Is it possible to run hadoop fs -getmerge in S3?

Is it possible to run hadoop fs -getmerge in S3?

I have an Elastic Map Reduce job which is writing some files in S3 and I want to concatenate all the files to produce a unique text file.
Currently I'm manually copying the folder with all the files to our HDFS (hadoop fs copyFromLocal), then I'm running hadoop fs -getmerge and hadoop fs copyToLocal to obtain the file.
is there anyway to use hadoop fs directly on S3?


Solution 1:

Actually, this response about getmerge is incorrect. getmerge expects a local destination and will not work with S3. It throws an IOException if you try and responds with -getmerge: Wrong FS:.


hadoop fs [generic options] -getmerge [-nl] <src> <localdst>

Solution 2:

An easy way (if you are generating a small file that fits on the master machine) is to do the following:

  1. Merge the file parts into a single file onto the local machine (Documentation)

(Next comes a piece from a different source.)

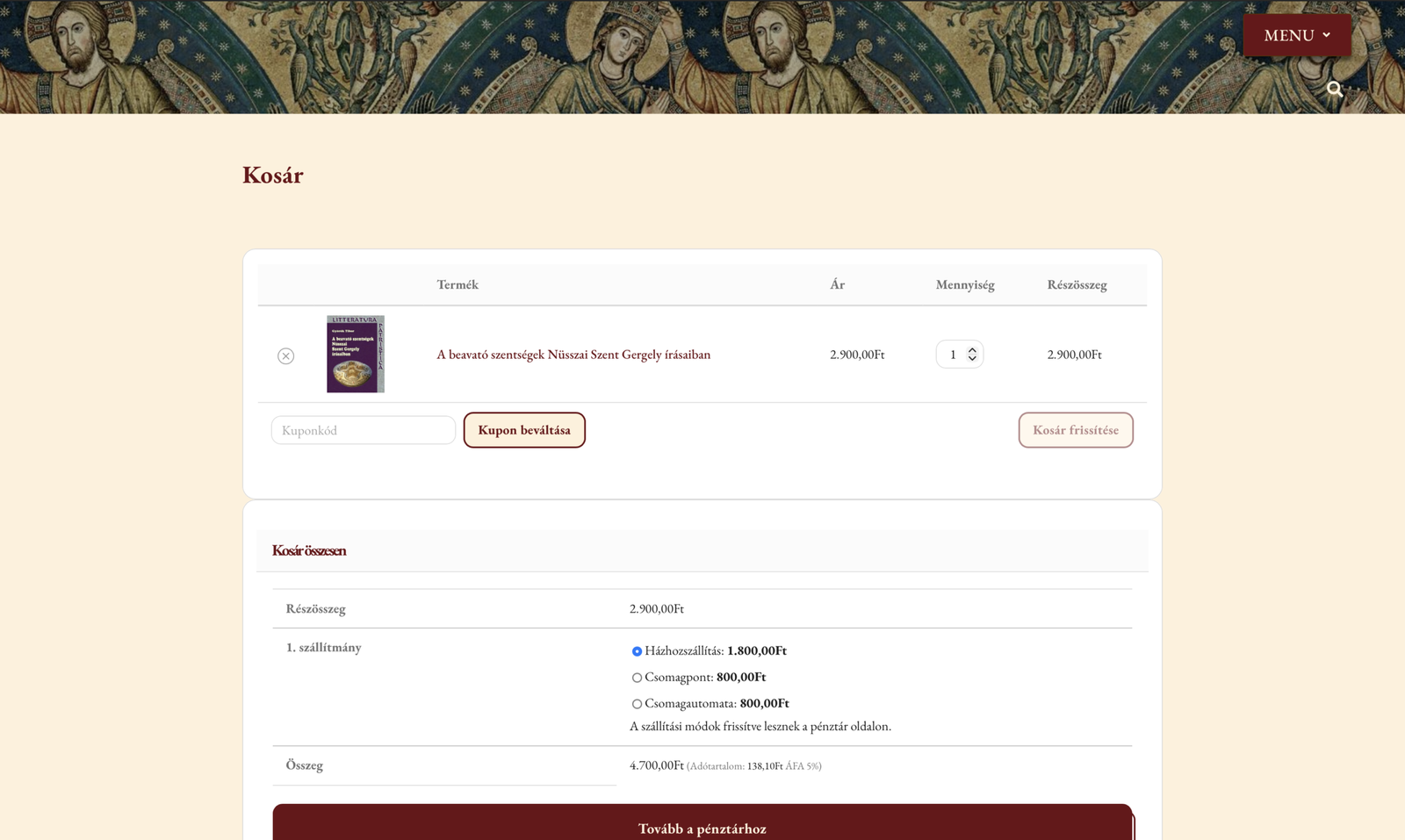This screenshot has width=1405, height=840.
Task: Open the product title link
Action: [573, 355]
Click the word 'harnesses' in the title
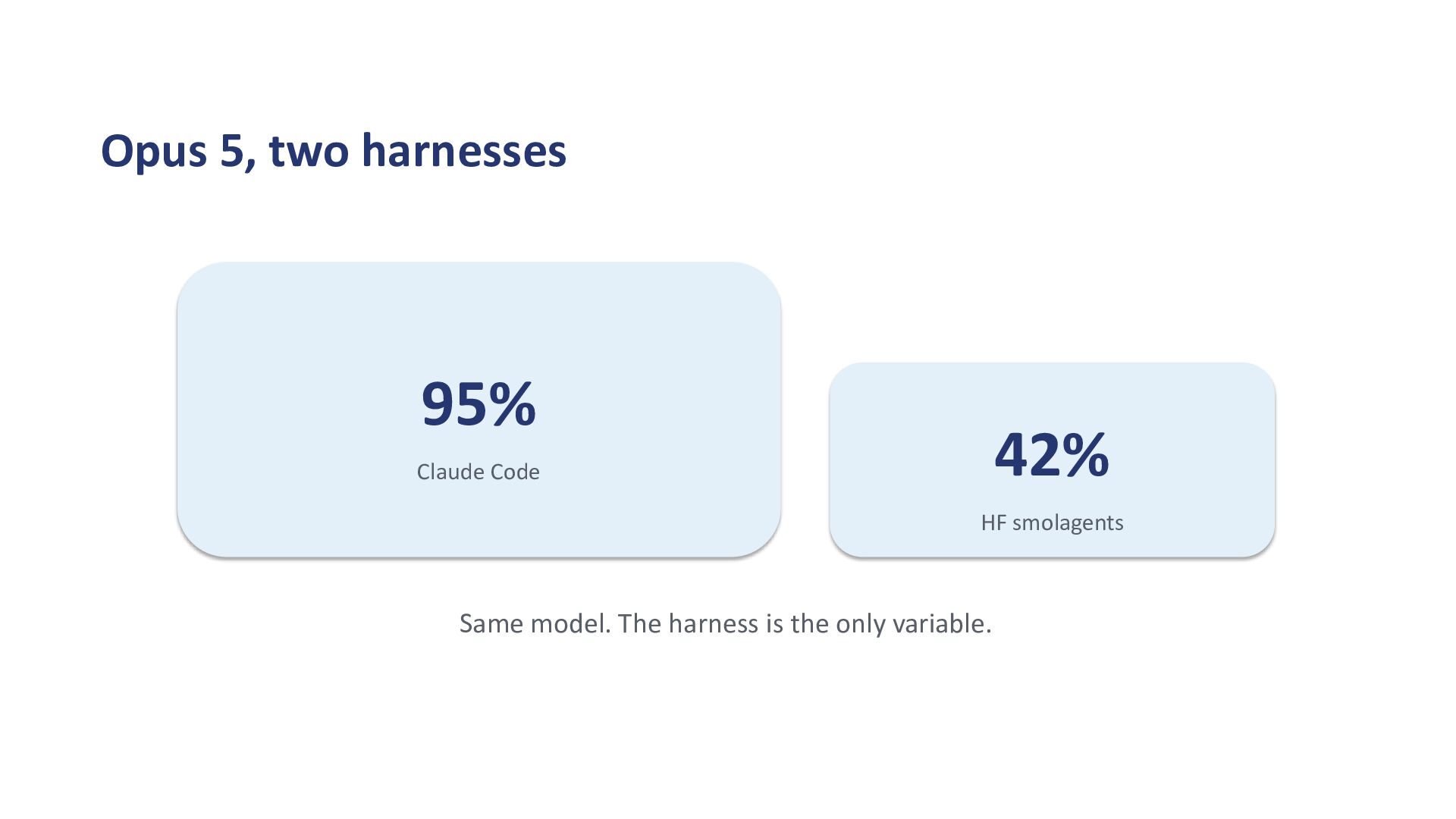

    hadoop fs -getmerge hdfs://[FILE] [LOCAL FILE]
  2. Copy the result file to S3, and then delete the local file (Documentation)

    hadoop dfs -moveFromLocal [LOCAL FILE] s3n://bucket/key/of/file

Solution 3:

I haven’t personally tried the getmerge command myself but hadoop fs commands on EMR cluster nodes support S3 paths just like HDFS paths. For example, you can SSH into the master node of your cluster and run:

hadoop fs -ls s3://<my_bucket>/<my_dir>/

The above command will list of out all the S3 objects under the specified directory path.

I would expect hadoop fs -getmerge to work the same way. So, just use full S3 paths (starting with s3://) instead of HDFS paths.